_HOW TO COMPLETE THIS TASK_.
Although the records include pictures, print only the rest, exactly as written.

_ENTRIES SHOWN_.

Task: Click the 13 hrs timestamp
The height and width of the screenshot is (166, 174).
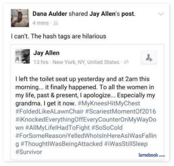Action: point(41,62)
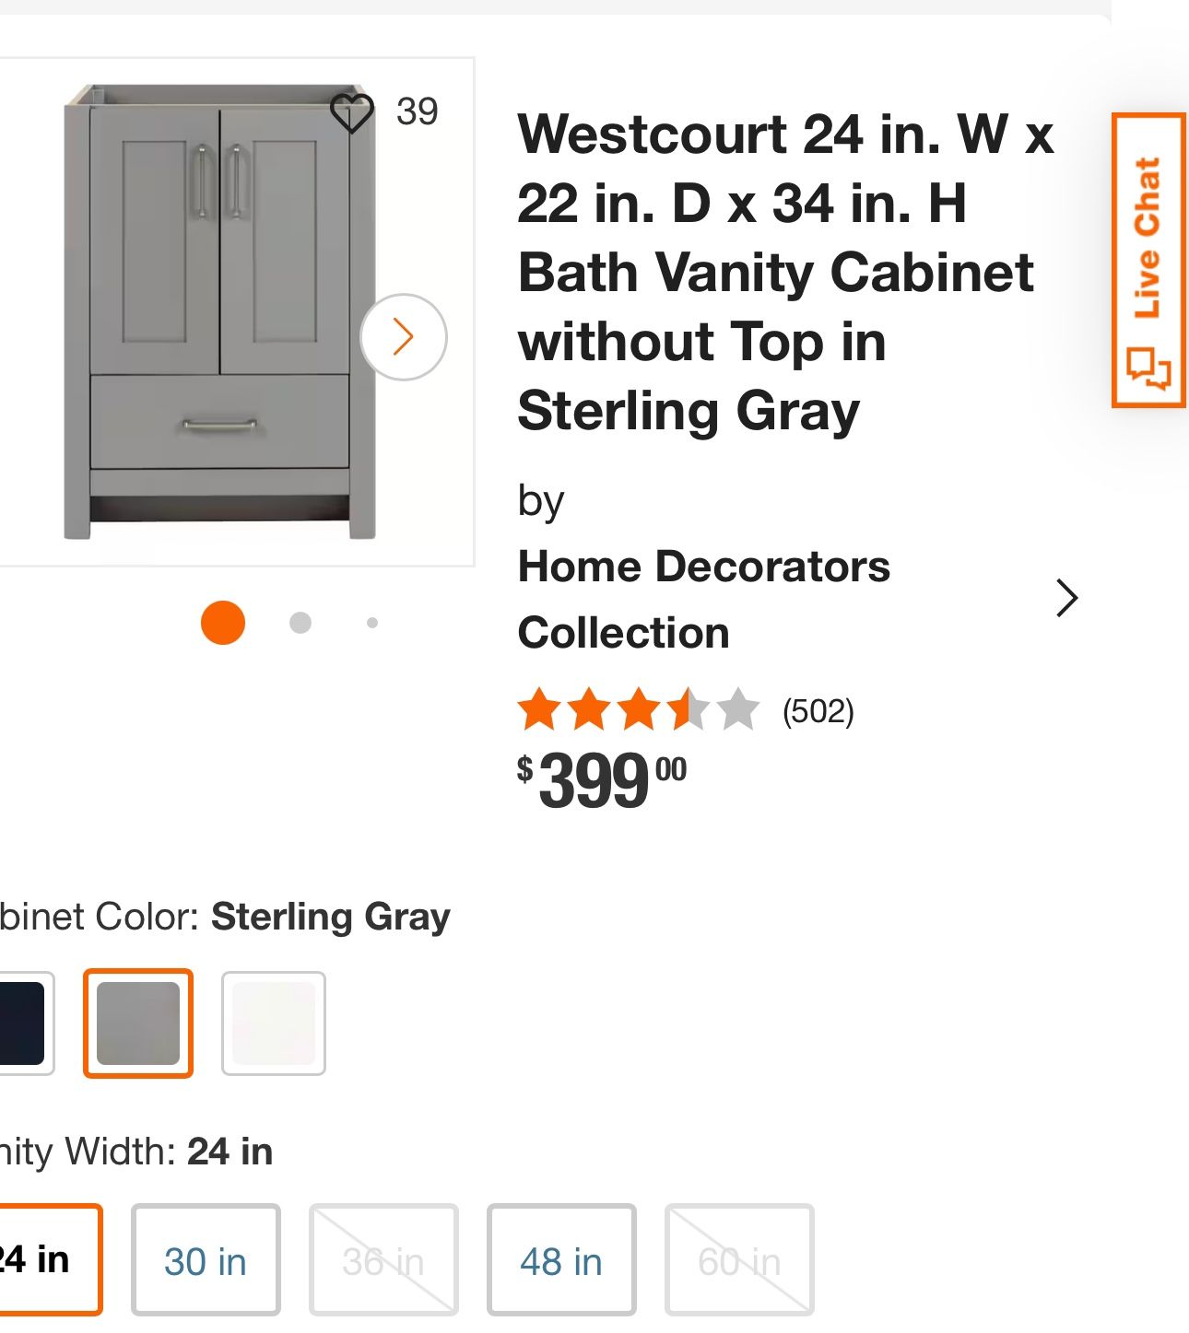Image resolution: width=1189 pixels, height=1333 pixels.
Task: Open the third image via pagination dot
Action: pyautogui.click(x=372, y=623)
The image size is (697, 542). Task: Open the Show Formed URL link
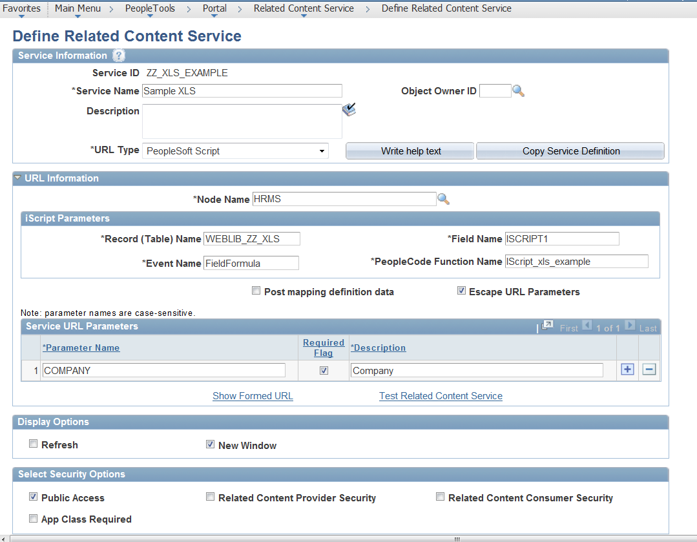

_YOUR SOLUTION_.
Task: Click the 13 hrs timestamp
The height and width of the screenshot is (166, 174).
Action: point(41,62)
Image resolution: width=1189 pixels, height=1333 pixels.
Task: Open the third image via pagination dot
Action: pyautogui.click(x=372, y=623)
The image size is (697, 542). Task: Open the Show Formed URL link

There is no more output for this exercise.